E.K-H: How was your experience of reconnecting with your origins? What was it that surprised you the most?
N.L: I have always wanted to explore and share the African culture that is part of me. I knew that the best way to do that would be to visit the village founded by my great-grandfather. This pilgrimage to the land of some of my ancestors inevitably raised the sensitive question of “origin” or “origins”: mine, that of my parents, of others (my subjects) and of my approach.
What surprised me the most was the pace at which people in Guinea got things done. Everything took a long time. I found myself wasting a day waiting for people to show up. I took off my watch in order to be able to relate and learn how to work at the Guinean pace. The systemic lateness of models posed some technical problems, for instance the changing of light during the day, at certain times, made it harder to photograph.
Namsa Leuba, Statuette Vili Fanta Guinee, from the series Ya Kala Ben, 2011. Courtesy of the artist.
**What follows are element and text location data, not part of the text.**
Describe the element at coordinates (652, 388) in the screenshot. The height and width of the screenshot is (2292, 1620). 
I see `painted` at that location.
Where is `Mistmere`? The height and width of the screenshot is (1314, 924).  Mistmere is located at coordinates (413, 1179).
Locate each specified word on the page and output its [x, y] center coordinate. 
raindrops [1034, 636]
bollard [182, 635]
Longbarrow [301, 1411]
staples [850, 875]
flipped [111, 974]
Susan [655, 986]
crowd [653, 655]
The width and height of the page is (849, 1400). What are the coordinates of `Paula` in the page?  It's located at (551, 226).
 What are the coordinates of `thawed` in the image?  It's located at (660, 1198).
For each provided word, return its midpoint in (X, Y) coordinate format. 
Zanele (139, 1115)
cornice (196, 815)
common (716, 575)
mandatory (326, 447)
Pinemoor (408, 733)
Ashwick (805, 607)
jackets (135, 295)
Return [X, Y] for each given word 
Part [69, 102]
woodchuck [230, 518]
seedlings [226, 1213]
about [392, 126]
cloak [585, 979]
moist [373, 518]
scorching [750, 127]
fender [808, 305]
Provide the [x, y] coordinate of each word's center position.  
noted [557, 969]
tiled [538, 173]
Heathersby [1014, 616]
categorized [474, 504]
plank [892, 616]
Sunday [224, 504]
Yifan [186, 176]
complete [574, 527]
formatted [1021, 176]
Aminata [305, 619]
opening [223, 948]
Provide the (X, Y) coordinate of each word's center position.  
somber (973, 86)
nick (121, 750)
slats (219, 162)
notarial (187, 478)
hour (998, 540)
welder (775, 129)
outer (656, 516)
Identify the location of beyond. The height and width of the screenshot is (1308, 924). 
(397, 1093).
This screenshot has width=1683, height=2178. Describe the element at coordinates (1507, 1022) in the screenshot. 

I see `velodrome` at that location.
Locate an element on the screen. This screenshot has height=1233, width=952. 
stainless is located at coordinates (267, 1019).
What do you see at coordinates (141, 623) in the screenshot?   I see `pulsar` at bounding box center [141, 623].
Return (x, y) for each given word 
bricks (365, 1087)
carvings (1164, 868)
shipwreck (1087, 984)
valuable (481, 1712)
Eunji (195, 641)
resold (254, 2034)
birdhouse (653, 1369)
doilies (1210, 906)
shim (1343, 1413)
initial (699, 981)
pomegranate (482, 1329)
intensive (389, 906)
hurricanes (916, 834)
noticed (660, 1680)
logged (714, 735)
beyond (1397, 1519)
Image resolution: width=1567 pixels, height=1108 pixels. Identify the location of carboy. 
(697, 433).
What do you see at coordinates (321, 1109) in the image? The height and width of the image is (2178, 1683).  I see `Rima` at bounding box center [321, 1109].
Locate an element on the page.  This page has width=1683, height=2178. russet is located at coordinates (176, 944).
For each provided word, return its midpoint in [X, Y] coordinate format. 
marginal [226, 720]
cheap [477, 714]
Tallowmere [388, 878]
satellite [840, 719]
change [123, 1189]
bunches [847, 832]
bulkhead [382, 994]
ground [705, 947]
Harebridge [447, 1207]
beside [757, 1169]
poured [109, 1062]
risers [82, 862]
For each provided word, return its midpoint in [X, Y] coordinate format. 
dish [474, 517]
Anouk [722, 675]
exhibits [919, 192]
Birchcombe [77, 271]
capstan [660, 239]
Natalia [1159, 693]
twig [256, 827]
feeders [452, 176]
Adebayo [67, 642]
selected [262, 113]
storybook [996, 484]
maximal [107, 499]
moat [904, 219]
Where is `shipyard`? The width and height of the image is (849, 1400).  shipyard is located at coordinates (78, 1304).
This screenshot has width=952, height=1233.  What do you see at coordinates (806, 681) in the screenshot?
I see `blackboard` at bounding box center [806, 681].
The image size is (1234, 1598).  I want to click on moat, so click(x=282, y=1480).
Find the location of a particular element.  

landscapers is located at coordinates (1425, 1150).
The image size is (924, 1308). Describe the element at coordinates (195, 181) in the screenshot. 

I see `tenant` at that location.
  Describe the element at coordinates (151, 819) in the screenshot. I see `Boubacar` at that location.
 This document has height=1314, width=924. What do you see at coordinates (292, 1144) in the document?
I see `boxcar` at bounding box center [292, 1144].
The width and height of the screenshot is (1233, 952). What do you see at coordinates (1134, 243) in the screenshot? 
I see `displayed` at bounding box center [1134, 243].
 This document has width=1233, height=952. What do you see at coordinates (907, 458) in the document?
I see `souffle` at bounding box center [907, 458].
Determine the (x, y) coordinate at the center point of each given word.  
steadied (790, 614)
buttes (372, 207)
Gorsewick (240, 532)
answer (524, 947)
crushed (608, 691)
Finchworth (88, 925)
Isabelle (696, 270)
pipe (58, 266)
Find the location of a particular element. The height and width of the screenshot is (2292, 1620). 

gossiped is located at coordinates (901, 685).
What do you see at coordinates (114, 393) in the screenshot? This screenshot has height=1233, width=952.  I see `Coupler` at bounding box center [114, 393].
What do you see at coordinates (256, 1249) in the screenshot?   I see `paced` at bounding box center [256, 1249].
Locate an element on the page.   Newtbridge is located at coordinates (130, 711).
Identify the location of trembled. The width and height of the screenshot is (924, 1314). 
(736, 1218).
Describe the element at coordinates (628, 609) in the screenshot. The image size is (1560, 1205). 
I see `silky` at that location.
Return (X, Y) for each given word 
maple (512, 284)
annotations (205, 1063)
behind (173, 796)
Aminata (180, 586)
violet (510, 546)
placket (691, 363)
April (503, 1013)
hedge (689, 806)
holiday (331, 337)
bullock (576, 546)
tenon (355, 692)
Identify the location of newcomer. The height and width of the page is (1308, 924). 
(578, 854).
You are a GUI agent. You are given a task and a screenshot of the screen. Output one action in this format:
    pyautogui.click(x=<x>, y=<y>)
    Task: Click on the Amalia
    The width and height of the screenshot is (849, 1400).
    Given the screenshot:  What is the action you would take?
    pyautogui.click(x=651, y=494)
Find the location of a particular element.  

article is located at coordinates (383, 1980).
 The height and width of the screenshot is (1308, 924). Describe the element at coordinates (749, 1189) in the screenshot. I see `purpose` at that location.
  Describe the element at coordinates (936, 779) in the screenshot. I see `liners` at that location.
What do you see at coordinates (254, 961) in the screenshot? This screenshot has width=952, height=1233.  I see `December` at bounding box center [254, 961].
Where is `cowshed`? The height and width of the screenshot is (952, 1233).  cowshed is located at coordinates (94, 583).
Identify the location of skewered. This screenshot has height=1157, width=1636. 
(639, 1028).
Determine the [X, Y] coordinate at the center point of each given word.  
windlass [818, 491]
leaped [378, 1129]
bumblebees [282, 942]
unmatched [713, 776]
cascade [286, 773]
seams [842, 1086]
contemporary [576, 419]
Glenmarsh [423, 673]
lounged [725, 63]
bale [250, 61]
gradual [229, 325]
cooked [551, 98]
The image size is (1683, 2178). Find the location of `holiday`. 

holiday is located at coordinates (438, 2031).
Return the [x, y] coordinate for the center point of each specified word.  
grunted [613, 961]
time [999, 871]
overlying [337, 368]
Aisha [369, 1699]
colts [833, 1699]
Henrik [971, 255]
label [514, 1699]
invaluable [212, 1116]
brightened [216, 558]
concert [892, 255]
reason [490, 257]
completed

E.K-H: You write on your website that the “photographic eye…makes [the objects] speak differently.” What does a viewer—unfamiliar with Guinean culture—understand from your work?
N.L: The fetish objects I used as inspriation are part of a collective belief. They must not be separated from it without the risk of losing their power. They are not the gods of this community but their prayers. They are ritual tools that I have animated by staging live models and in a way desecrated by giving them another meaning—an unfamiliar meaning in the Guinean context. In reconstructing these sacred objects through the lens, I brought them into a framework meant for Western aesthetic choices and taste.
Namsa Leuba, The African Queens #7, 2012. Courtesy of the artist.
I analyze myself through the lens of my camera and I constantly question myself – which is very challenging. I travel from a spiritual ground to create the plasticity of the picture. For me spirituality is tradition; plasticity is modernism.
*Exhibition information: May 1 – June 1, 2014, Museum of Contemporary Canadian Art, 952 Queen Street West, Toronto. Gallery hours: Tue – Sun, 11-6pm.